Army helped build Lombardi's character

The U.S. Army had a profound effect on the legendary Vince Lombardi, from his stint at West Point, to a visit to troops overseas, to his personal grief over fallen former players.<P>

Vince Lombardi credits the U.S. Military Academy with taking his coaching ability from novice to master. His philosophies were developed while he served as back coach for four years under Col. Red Blaik.

'If I ever needed a lesson, and I guess everyvbody does sooner or later, I got it with Colonel Blaik," Lombardi once said. "Red showed me what could be done by perseverance."

Lombardi's time at West Point was immeasurably impacted by the Korean War. The captain of the team during Lombardi's first season, Johnny Trent, was killed in action in 1950. He had planned to return to West Point and coach alongside Blaik and Lombardi as a graduate assistant.

About a year later, Lombardi was part of a coaching delegation which ran clinics in Japan. While there, the U.S. Army requested that the coaches travel to Korea to entertain the troops - a kind of sports-themed USO. While their supervisors back home balked because of the danger, Lombardi jumped at the chance. At military posts in Korea, Lombardi and the other coaches showed game films and told stories. The troops in turn told of their war experiences.

__What to work on__
A) Output the portion of the Lombardi article extending from "About a year" down to "their war experiences.", reproducing it word for word.
B) Answer the following questions using the Lombardi article:
(i) Under whom did Lombardi serve as back coach at West Point, and for how many years?
(ii) Who captained the team during Lombardi's first season, and in what year was he killed in action?
(iii) In which country did Lombardi's coaching delegation run clinics before traveling to Korea?
C) List every person mentioned by name in the Lombardi article.

__Dataset section__
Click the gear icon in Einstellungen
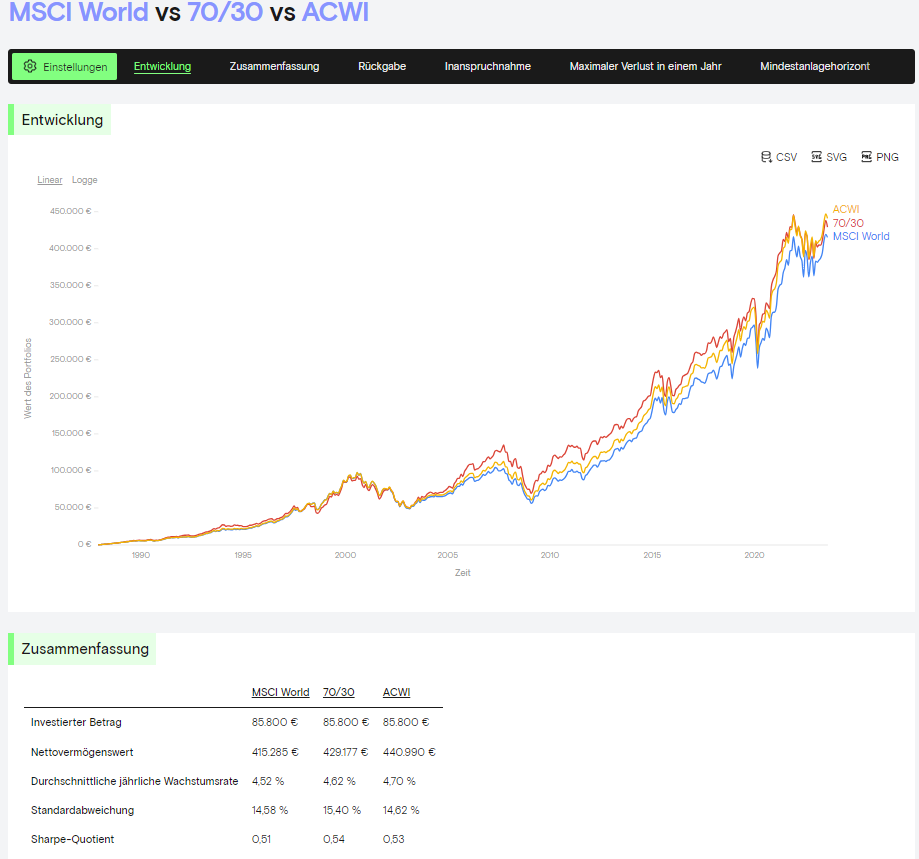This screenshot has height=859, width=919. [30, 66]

__Solutions to the exercise__
A)
About a year later, Lombardi was part of a coaching delegation which ran clinics in Japan. While there, the U.S. Army requested that the coaches travel to Korea to entertain the troops - a kind of sports-themed USO. While their supervisors back home balked because of the danger, Lombardi jumped at the chance. At military posts in Korea, Lombardi and the other coaches showed game films and told stories. The troops in turn told of their war experiences.

B)
(i) Col. Red Blaik, for four years.
(ii) Johnny Trent, killed in action in 1950.
(iii) Japan.

C)
Vince Lombardi
Col. Red Blaik
Johnny Trent